10
votes

I'm trying to dismiss a view controller like this:

[composeViewController dismissViewControllerAnimated:YES completion:^{

    NSLog(@"Hello"); // Never outputted
}];

The view controller is dismissed, but for some reason the completion block is never called.

I have never had any issues with completion block not being called with other view controllers.

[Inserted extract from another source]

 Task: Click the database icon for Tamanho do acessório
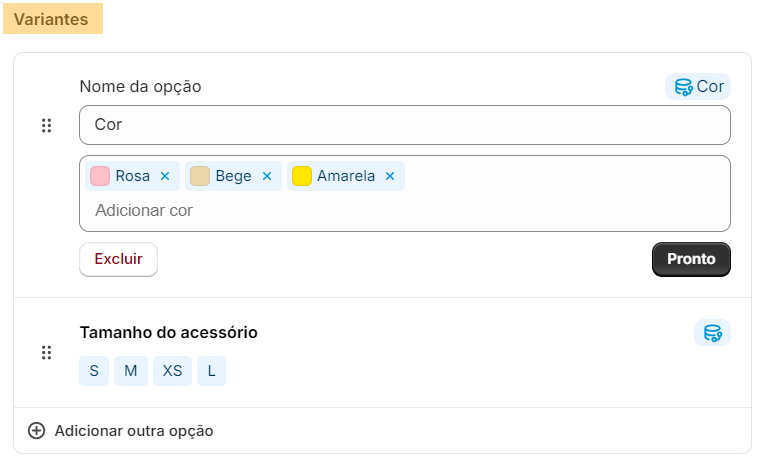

This view controller is "special" though, because it's added as a child view controller (which I have not worked with previously in my app). Does this impose any side effects why the completion block is not called?

It's added like this:

UIViewController *rootVC = [UIApplication sharedApplication].delegate.window.rootViewController;
[rootVC addChildViewController:self];
[rootVC.view addSubview:self.view];
[self didMoveToParentViewController:rootVC];
2
addChildViewController: actually pushes that view controller onto the navigation stack. You have to pop it off before that block can fire - CodaFi
I tried doing [composeViewController removeFromParentViewController]; (I can see that it's removed from childViewControllers property of rootViewController) before calling dismiss... but the completion block is still not called. - Peter Warbo
po the navigation stack, then. - CodaFi
Why don't you present it using -presentViewController... ? the dismiss method is paired with this one. Or do everything manually. Whrn you present a VC there are lot of properties set in the container: presentingViewController, presentedViewController etc... if you do manually you won't have them valorized - Andrea
@Andrea I usually use -presentViewController... but this view controller I'm using is from an external source so I don't have any control over how they want it to be presented. - Peter Warbo

2 Answers

1
votes

Found out what the issue was: the 3rd party view controller I was using had overridden - (void)dismissViewControllerAnimated:(BOOL)flag completion:(void (^)(void))completion without actually calling completion()

0
votes

If you present a modal, is the view controller that receive the message (or the top in hierarchy , I still didn't get that) that handles all the process of adding the child v.c. swapping view etc. It seems that you are doing a mix of the two techniques. Just use one.
So present it using - (void)presentViewController:(UIViewController *)viewControllerToPresent animated:(BOOL)flag completion:(void (^)(void))completion ad dismiss it using dismissViewController let the view controller manages everything.